Stored data:
----

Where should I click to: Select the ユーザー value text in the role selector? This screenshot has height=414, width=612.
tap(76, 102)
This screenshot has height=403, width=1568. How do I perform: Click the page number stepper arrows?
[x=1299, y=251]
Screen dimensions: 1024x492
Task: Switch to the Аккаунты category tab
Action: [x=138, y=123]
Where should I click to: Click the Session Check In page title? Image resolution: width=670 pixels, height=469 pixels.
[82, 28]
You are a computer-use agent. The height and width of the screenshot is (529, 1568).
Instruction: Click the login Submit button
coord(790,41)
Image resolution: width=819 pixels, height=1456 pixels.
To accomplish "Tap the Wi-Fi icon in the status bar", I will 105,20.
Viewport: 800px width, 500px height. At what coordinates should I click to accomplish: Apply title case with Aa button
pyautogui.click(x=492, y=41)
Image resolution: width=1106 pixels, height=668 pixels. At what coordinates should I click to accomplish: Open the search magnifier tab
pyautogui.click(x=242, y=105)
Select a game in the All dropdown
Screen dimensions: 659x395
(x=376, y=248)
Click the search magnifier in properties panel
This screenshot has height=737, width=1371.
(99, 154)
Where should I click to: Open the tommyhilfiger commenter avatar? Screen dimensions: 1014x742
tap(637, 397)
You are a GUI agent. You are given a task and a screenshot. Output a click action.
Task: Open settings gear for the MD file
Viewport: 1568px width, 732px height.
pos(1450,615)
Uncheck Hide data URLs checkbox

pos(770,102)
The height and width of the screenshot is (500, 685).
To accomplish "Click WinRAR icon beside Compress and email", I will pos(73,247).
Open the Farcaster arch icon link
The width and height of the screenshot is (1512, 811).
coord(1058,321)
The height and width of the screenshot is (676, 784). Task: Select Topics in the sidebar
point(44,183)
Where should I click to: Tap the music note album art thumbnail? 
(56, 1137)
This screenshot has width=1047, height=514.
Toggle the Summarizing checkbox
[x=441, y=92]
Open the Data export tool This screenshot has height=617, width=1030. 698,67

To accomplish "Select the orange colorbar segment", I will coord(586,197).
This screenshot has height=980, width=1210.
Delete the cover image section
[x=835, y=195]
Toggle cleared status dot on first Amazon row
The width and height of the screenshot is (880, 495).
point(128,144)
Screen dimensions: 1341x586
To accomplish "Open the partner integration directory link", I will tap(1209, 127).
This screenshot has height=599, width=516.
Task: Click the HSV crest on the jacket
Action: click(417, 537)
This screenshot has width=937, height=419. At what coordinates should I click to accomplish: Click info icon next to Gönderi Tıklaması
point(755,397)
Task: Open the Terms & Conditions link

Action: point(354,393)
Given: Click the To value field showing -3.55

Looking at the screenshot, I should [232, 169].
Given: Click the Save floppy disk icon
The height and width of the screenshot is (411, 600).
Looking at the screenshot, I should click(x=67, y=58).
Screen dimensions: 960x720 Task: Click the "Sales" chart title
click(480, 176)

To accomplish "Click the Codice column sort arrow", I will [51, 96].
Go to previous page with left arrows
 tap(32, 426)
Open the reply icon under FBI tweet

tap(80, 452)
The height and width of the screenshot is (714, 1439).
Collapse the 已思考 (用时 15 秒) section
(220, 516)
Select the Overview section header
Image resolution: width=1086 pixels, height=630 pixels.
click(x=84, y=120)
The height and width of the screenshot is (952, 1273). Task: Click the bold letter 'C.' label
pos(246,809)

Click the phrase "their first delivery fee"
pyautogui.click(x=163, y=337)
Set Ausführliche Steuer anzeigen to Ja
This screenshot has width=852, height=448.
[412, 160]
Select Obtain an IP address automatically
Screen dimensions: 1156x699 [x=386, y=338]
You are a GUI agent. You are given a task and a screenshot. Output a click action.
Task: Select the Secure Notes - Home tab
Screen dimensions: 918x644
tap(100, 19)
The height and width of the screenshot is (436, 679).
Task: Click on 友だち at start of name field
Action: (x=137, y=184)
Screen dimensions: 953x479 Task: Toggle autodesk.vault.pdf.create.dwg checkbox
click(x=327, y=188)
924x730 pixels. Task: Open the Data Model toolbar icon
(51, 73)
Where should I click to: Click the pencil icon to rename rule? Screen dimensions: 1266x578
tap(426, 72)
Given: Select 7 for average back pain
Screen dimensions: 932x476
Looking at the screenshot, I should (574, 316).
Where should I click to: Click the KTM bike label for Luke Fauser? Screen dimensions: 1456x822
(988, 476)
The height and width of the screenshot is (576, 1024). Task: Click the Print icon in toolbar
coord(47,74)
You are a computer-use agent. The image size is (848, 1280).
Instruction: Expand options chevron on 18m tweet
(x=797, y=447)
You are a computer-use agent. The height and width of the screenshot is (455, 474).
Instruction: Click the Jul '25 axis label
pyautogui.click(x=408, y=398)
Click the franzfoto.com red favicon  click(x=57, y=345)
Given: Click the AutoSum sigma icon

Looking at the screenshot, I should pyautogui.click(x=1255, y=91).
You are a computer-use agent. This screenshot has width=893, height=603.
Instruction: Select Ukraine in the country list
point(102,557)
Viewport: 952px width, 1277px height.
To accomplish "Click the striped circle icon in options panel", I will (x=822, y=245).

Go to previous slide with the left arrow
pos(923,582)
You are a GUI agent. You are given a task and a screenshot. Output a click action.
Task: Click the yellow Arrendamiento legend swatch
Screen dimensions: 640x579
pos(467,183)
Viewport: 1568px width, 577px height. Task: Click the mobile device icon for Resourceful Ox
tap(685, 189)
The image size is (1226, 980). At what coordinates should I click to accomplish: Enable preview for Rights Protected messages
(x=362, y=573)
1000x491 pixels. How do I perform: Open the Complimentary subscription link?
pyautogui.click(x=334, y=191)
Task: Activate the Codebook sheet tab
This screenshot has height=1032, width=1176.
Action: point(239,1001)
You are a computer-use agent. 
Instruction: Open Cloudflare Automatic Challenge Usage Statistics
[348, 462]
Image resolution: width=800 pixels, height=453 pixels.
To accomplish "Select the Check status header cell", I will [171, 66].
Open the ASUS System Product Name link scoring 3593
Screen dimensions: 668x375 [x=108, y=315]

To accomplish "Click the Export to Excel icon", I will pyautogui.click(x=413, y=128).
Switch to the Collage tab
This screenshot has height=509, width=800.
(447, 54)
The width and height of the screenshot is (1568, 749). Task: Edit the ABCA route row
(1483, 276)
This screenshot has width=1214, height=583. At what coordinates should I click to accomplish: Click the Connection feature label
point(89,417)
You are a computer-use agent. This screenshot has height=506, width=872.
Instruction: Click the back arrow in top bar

----

### PROMPT
Copy each line of the data that contains the word "computer", leaving the other lines out.

### THE ANSWER
You are a computer-use agent. The height and width of the screenshot is (529, 1568).
You are a computer-use agent. The image size is (848, 1280).
You are a computer-use agent. The height and width of the screenshot is (455, 474).
You are a computer-use agent. This screenshot has width=893, height=603.
You are a computer-use agent. 
You are a computer-use agent. This screenshot has height=506, width=872.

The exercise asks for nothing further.